[SELECTED EXTRACT Boundary: Start]

No. Ultrasound (also known as a sonogram) emits high frequency sound waves (above the audible range of the human ear) to produce images of internal organs, tissues and vessels.
Are there any side effects from ultrasound?
No, there are no known side effects and it is considered to be very safe.
Who performs my ultrasound examination?
A registered sonographer will perform your examination.
How long does CT typically take?
CT procedures are very fast. Even complex exams can be done in less than 10 minutes. The actual scanning time can take less than a minute in most cases.
Is the CT dye dangerous?
X-ray contrast (“dye”) is typically very safe. But with any drug or medication, there is a possibility of an allergic reaction. The risk of having a significant reaction is quite small, especially with modern improved iodinated contrast. The technologist performing your exam will answer all of your questions or concerns in detail prior to administering contrast. You always retain the right to refuse any contrast injection, but this may limit the diagnostic potential of your exam.
What does the I.V. contrast do?
The IV contrast provides the radiologist with additional information. More diagnostic information can be gathered from the “contrast enhanced” exam than a non-contrast exam. Most exams require contrast, but there are several exams don’t. Our radiologist or your doctor will determine if contrast is needed for your test..
What is Barium and what does it do?
The Barium drink that is consumed prior to CT exams of the abdomen and pelvis is necessary for the radiologist to better evaluate the stomach, as well as the small and large intestines. It distends them and makes them more visible.
Is the MRI contrast (dye) safe?

[SELECTED EXTRACT Boundary: End]

__QUESTIONS__
**1.** Copy the passage from the imaging FAQ word for word, starting with "No, there are" and going on through "perform your examination.".
**2.** According to the imaging FAQ, how long does the actual CT scanning time take in most cases?

[ENTRIES SUPPLIED Boundary: Start]

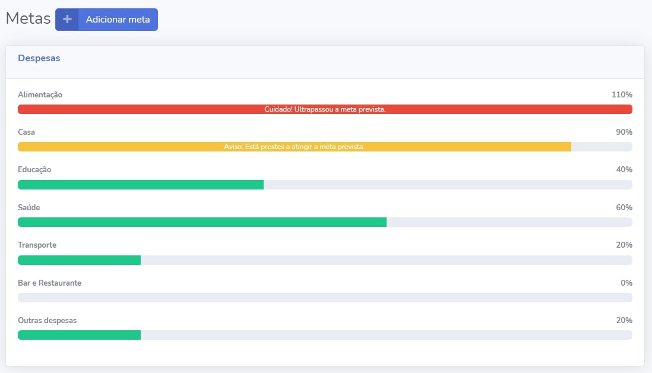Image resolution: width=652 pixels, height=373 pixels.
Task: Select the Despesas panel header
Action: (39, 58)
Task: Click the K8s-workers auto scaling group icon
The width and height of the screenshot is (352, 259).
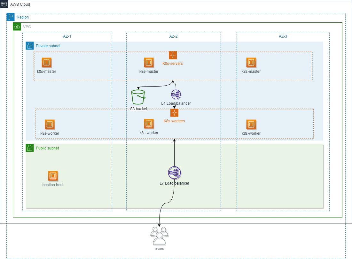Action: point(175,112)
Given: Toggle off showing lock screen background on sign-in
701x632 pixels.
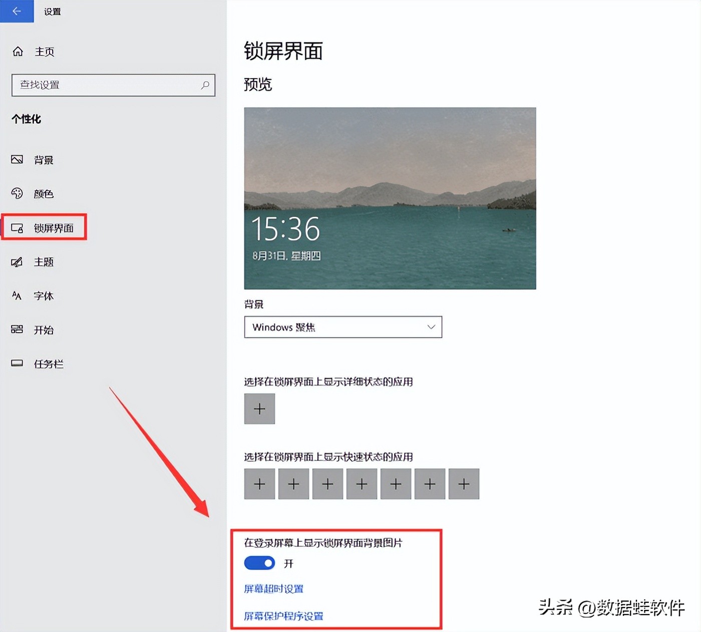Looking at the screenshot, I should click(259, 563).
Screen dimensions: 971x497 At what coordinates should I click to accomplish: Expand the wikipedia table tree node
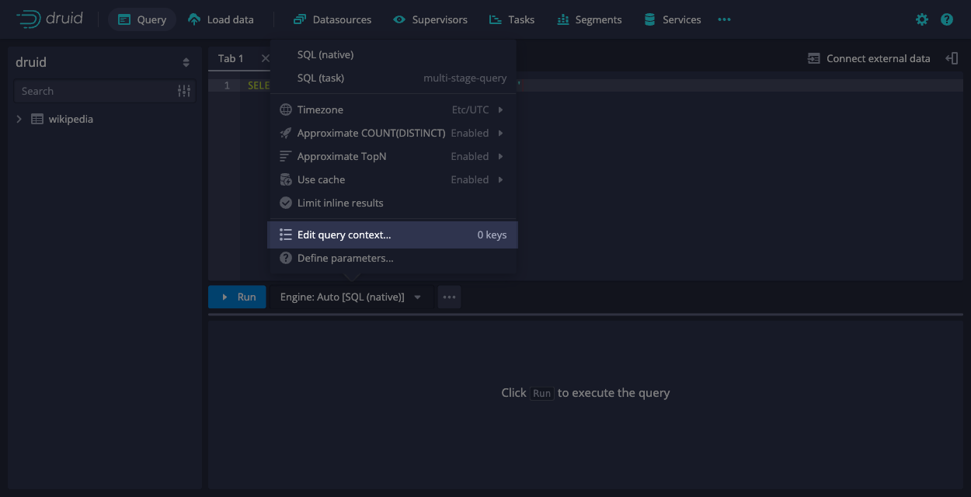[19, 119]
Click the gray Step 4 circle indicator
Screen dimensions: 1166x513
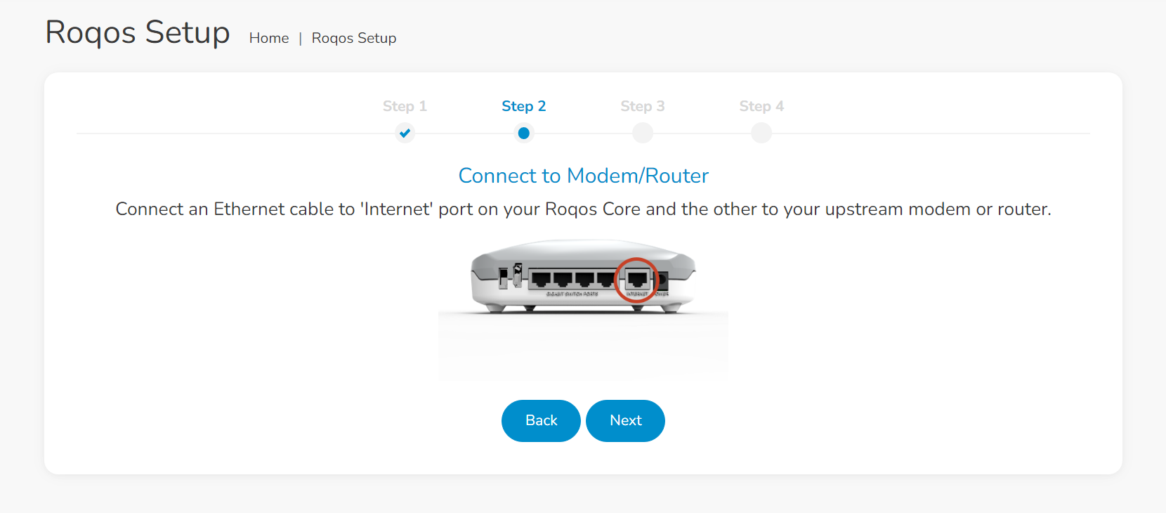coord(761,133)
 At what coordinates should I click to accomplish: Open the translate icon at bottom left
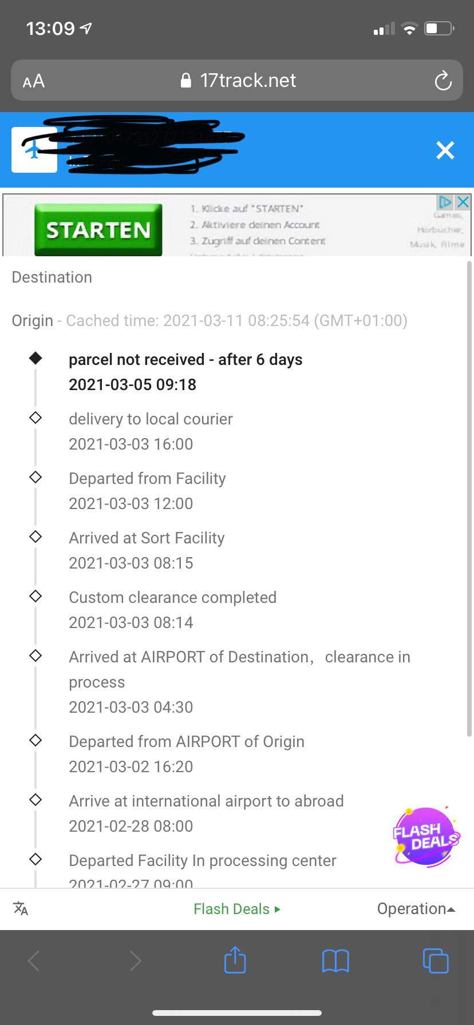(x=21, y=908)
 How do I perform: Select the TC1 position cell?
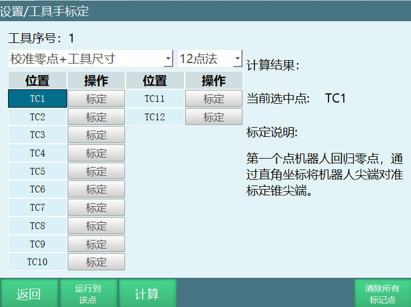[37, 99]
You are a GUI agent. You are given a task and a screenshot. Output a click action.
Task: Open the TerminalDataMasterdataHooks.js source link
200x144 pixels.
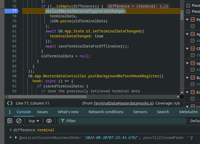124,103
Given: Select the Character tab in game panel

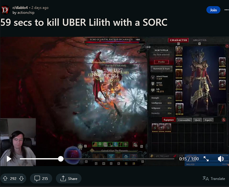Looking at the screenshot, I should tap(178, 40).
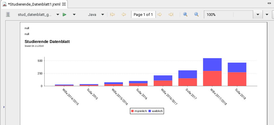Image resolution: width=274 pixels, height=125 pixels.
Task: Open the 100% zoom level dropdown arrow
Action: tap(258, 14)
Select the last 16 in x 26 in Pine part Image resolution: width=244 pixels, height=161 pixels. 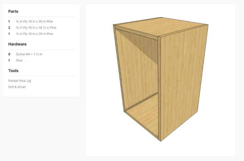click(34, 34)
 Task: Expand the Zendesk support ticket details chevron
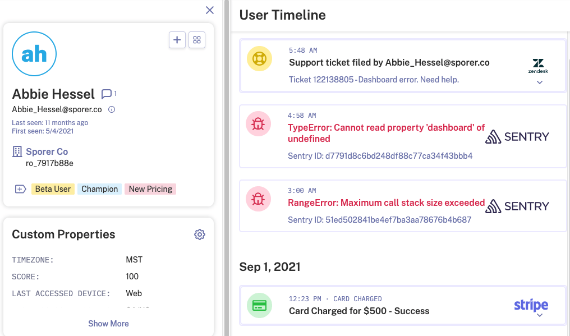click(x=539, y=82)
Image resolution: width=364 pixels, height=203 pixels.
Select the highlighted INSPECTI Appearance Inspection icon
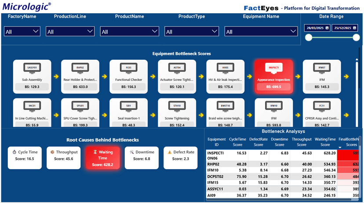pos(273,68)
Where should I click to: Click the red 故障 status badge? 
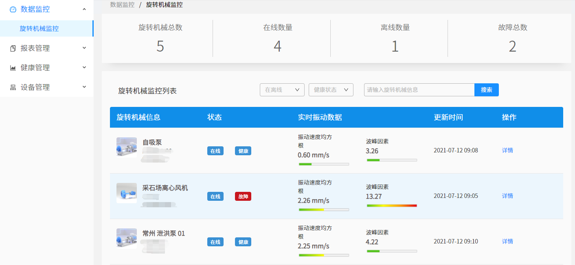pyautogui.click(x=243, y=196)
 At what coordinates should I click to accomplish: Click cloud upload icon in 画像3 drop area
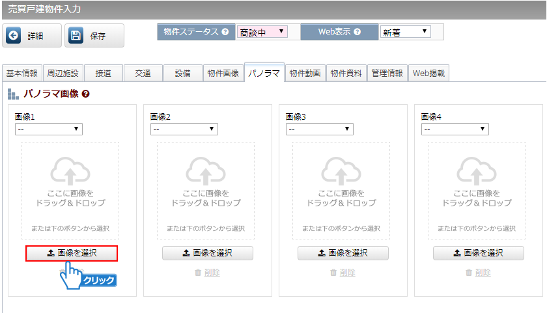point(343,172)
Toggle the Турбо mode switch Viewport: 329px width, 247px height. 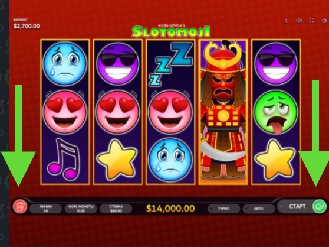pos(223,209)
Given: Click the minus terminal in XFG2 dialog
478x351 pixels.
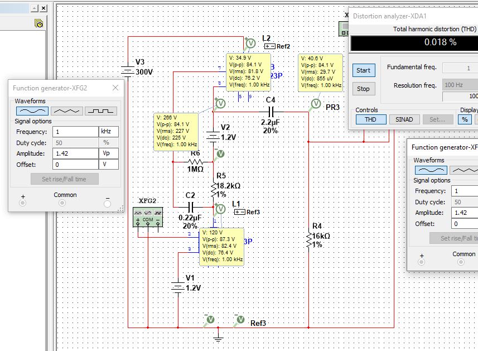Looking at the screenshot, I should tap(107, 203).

[ENTRIES SUPPLIED Boundary: End]

__TASK RESULTS__
**1.**
No, there are no known side effects and it is considered to be very safe.
Who performs my ultrasound examination?
A registered sonographer will perform your examination.

**2.** Less than a minute.